Tell us a bit about yourself...
When did you start practicing yoga? What do you love most about it?
I found yoga in 2003 while at UCLA. My roommates and I went to a yoga for athletes class and I was hooked. I loved how I felt after both physically and mentally. My mind and body so felt relaxed after each class.
What’s your favorite thing about teaching yoga?
How it can transform someone’s perception of their body. Unlike other forms of movement, there is time to feel exactly how you move and if one side is stronger or tighter than the other. I love teaching athletes how to use yoga to their benefit. There are a lot of postures in the yoga practice that require an extreme amount of flexibility and for the general population, it is too much. My approach is to use yoga as a supplement to your other types of physical activities.
Where do you find your inspiration for your classes?
I find inspiration from functional movement. For example, a good squat requires mobility in the hips and ankles as well as strength in the legs and back. If I want to help someone improve their squat I can use the yoga practice to help them get there. Or if I have a runner in class, I can watch them move and determine how much flexibility is needed to improve their performance. It’s not always about looking at an athlete and saying we need you to be able to get your leg around your head. It’s about finding functional flexibility based on your goals.
Do you run? If so, why?
I run as part of my CrossFit training.
What are your suggestions for runners getting into yoga?

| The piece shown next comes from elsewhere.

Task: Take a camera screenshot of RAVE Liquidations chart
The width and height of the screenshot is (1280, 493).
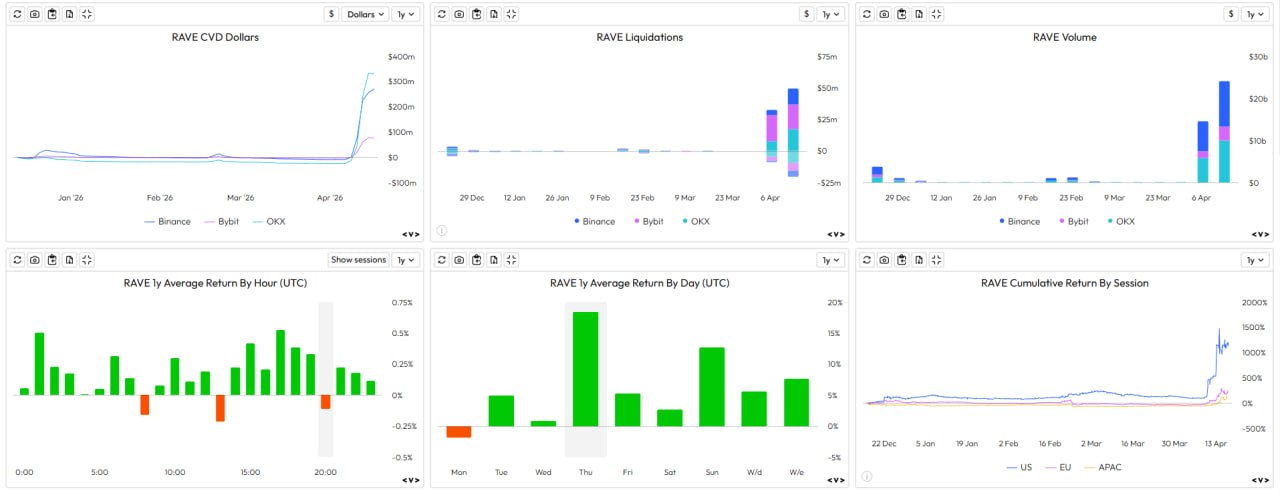Action: pyautogui.click(x=459, y=14)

First, figure out what your goals are. If you need more strength, seek out power yoga classes with teachers that understand your needs as an athlete. If you already cross-train but need to improve recovery and flexibility, find a hatha yoga class. But understand that as a runner, you only need a certain amount of flexibility and mobility to perform at your best. Only go into the pose to the point of a good stretch and stay there.
What is your favorite pose?
Pigeon. There’s nothing better than sitting in pigeon and feeling how slowly the intensity of the stretch subsides as you stay in the pose.
And lastly, what is your spirit animal?
I’m going to say a horse. Because they can be really strong or really fast depending on how you train them but they are always graceful in their movements.